ML-Sharing (Ep 1): Introduction to the Clustering Problem for Beginners & Non-Experts
29/8/2024 By Daves Tran
This post is a translation of ML-Sharing that I have originally written in Vietnamese, if you want to read this blog in Vietnamese you can find it in here
ML-Sharing (Ep 1): Vietnamese Version
Some opening before we jump in:
For anyone venturing into Machine Learning problems, you’ve likely encountered the “Unsupervised Learning (UL)” problem, and one of the issues explored in UL is data clustering. In this discussion, let's explore:
What is clustering, and why do we have clustering problems?
What are the methods to solve clustering problems?
What should be noted when solving a clustering problem?
# Note: This article is a general overview of the clustering problem and the basic ideas of the algorithms. It won’t delve into detailed coding implementations of each algorithm (I might discuss this more in the future 👋).
1. What’s Clustering & Why Does It Exist !
Before discussing clustering, let’s take a brief look at Unsupervised Learning!
Unsupervised Learning (UL) is a subset of Machine Learning (ML).
Machine Learning is a field focused on designing computer systems capable of decision-making similar to humans—through training on large datasets.
The unsupervised nature of UL is reflected in the type of data fed into the system (models). These data, in a typical context, have no inherent meaning (they don’t follow any rules or context). The computer’s task is to:
“Please make sense of this meaningless data by imposing some context or order to them.”
Returning to the clustering problem: in the context of clustering, your input is a set of random points (coordinates) with no particular pattern. Your model must find some relationship between these points and group them into clusters (the easiest relationship is through the distance between points).

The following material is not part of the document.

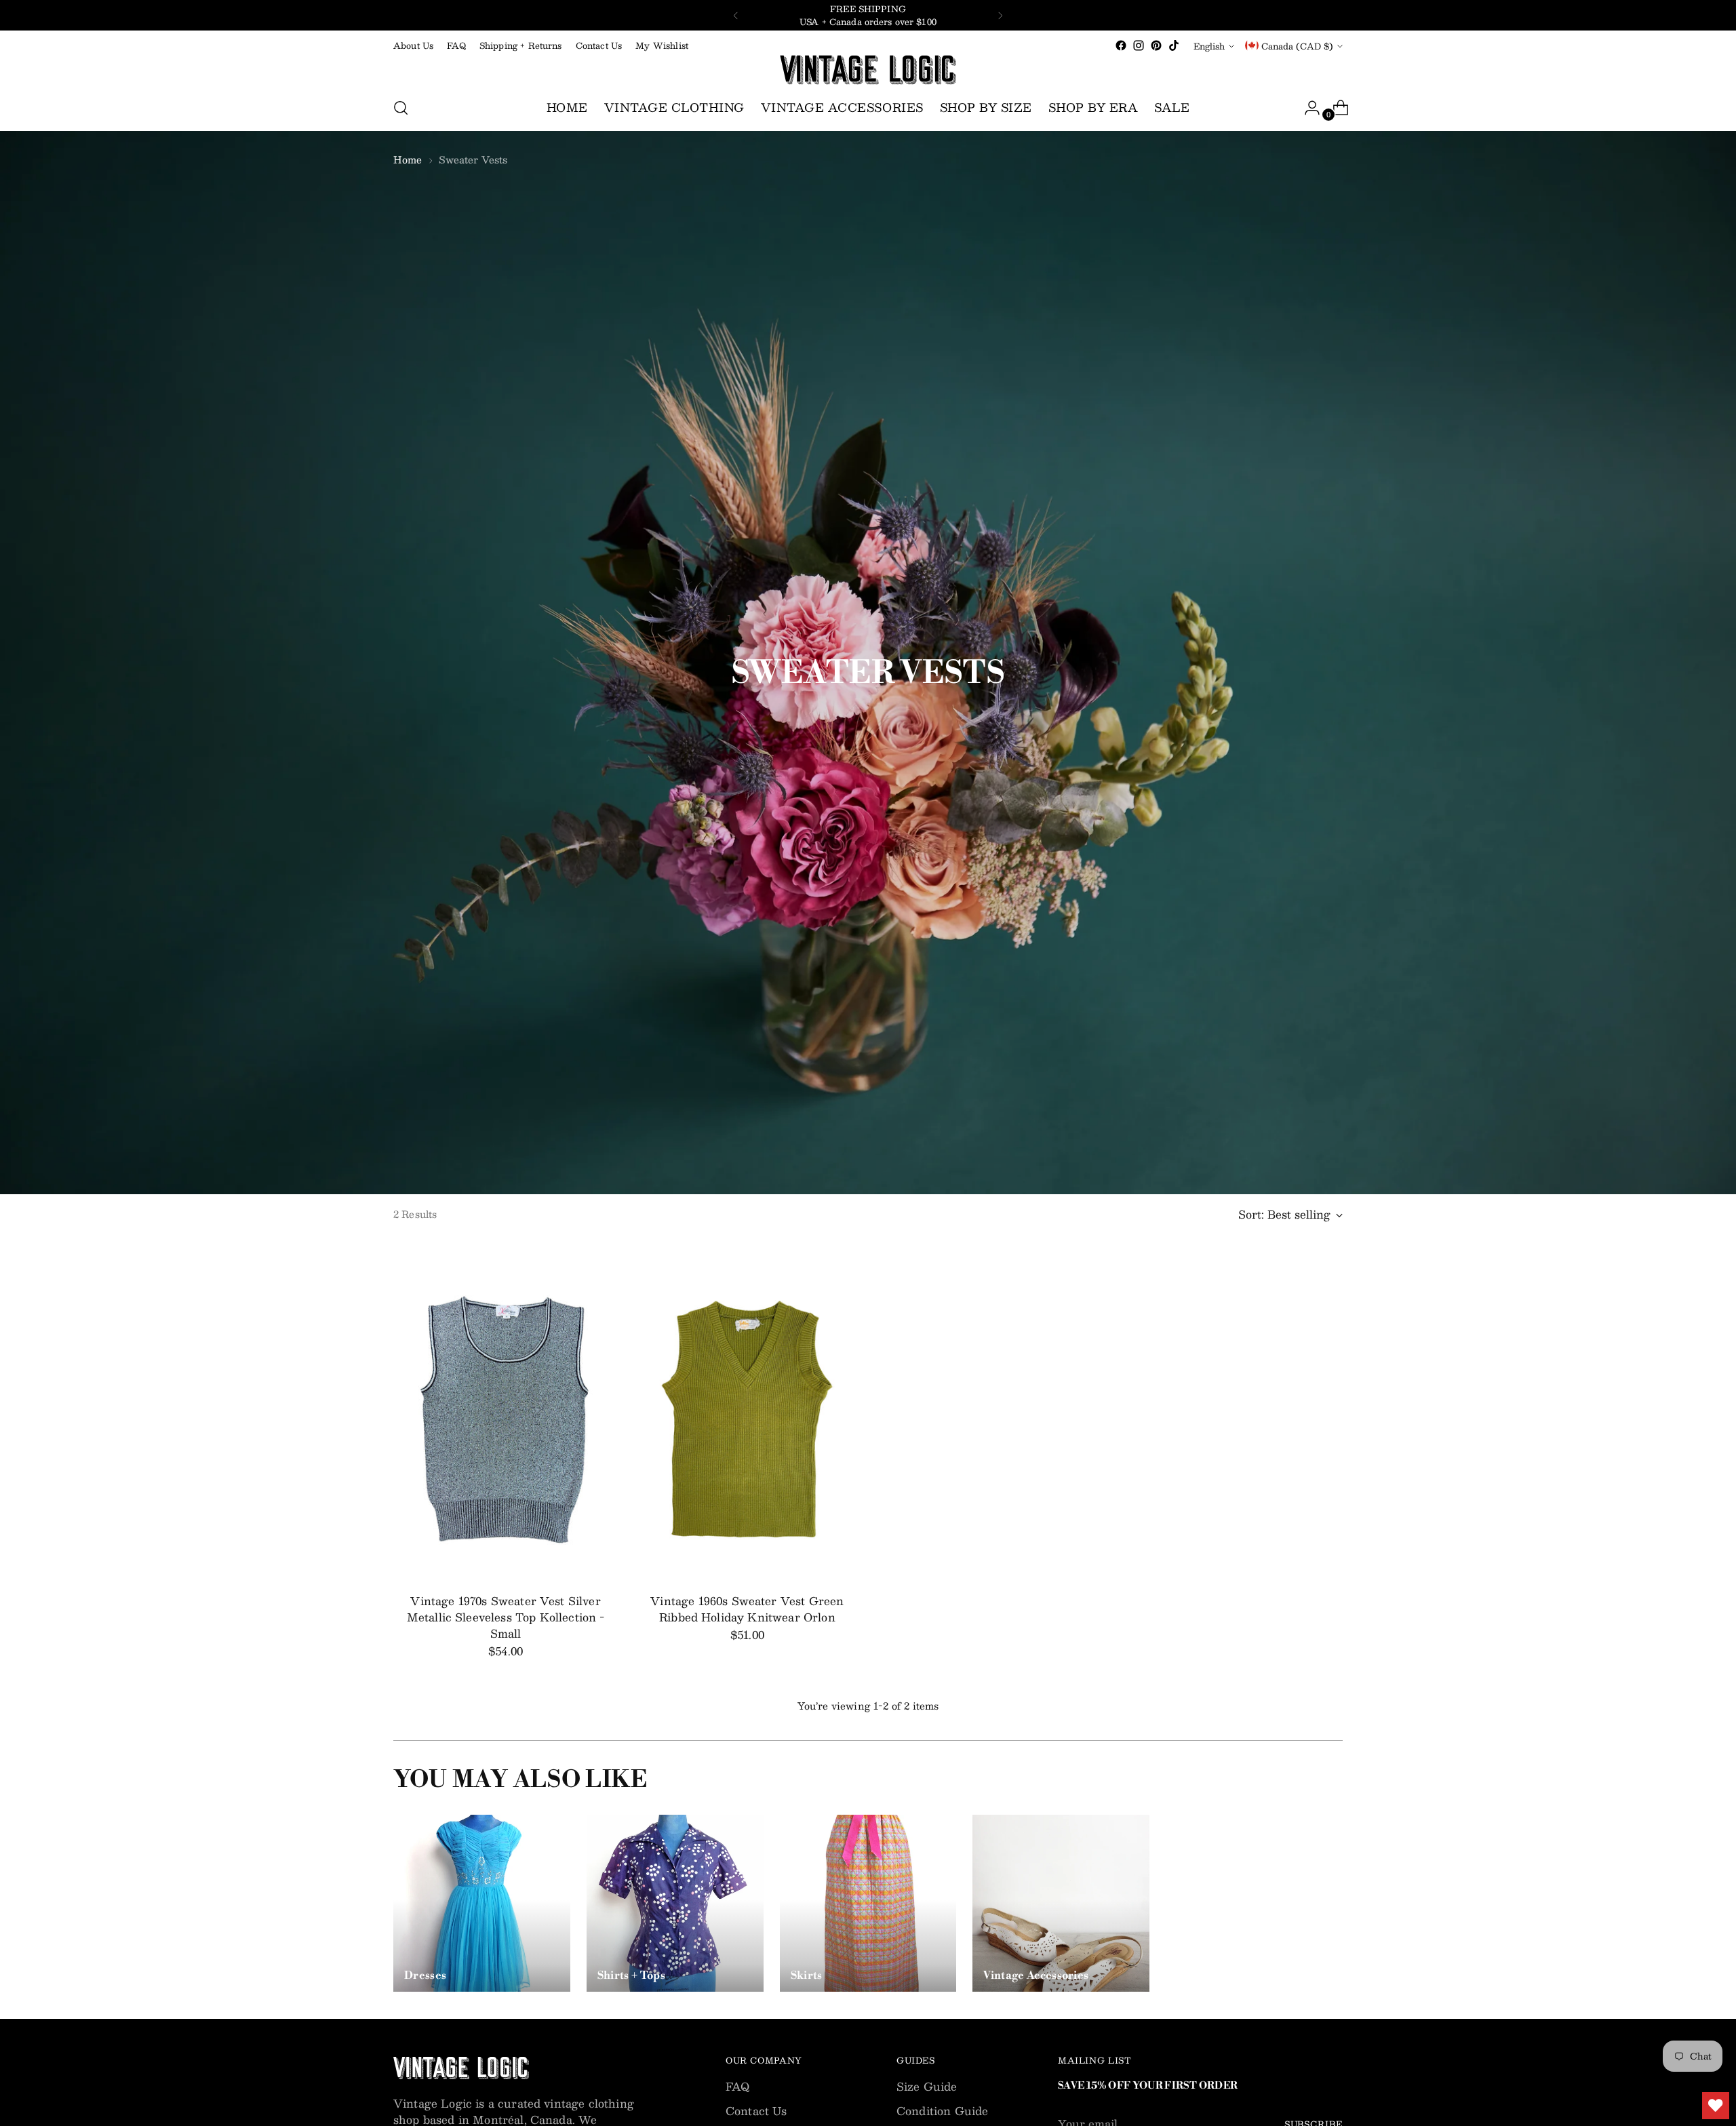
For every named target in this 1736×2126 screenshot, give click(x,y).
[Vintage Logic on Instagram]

How do you know if your clustering solution is optimal and “acceptable”? One of the simplest methods is to visually observe the clustering results.
Your solution is ideal when, in the resulting space, the system produces n clusters where most or all points in each cluster are close together (no two points are too far apart). However, the distance between any two clusters should be significant (there should be a gap, as illustrated).
So, why does the clustering problem exist?
In my view, the data we collect from the environment often exists freely and chaotically. However, the process of decision-making (the pure idea of ML) requires the information to be logical, connected, and organized.
Besides making it easier to find ideas and information if everything is organized neatly, your machine system will also perform calculations more easily and won’t need to use too many resources to process the data.
Moreover, for large datasets, clustering can reduce storage capacity, while maintaining or even improving the effectiveness and quality of the ML process (accuracy, system memory).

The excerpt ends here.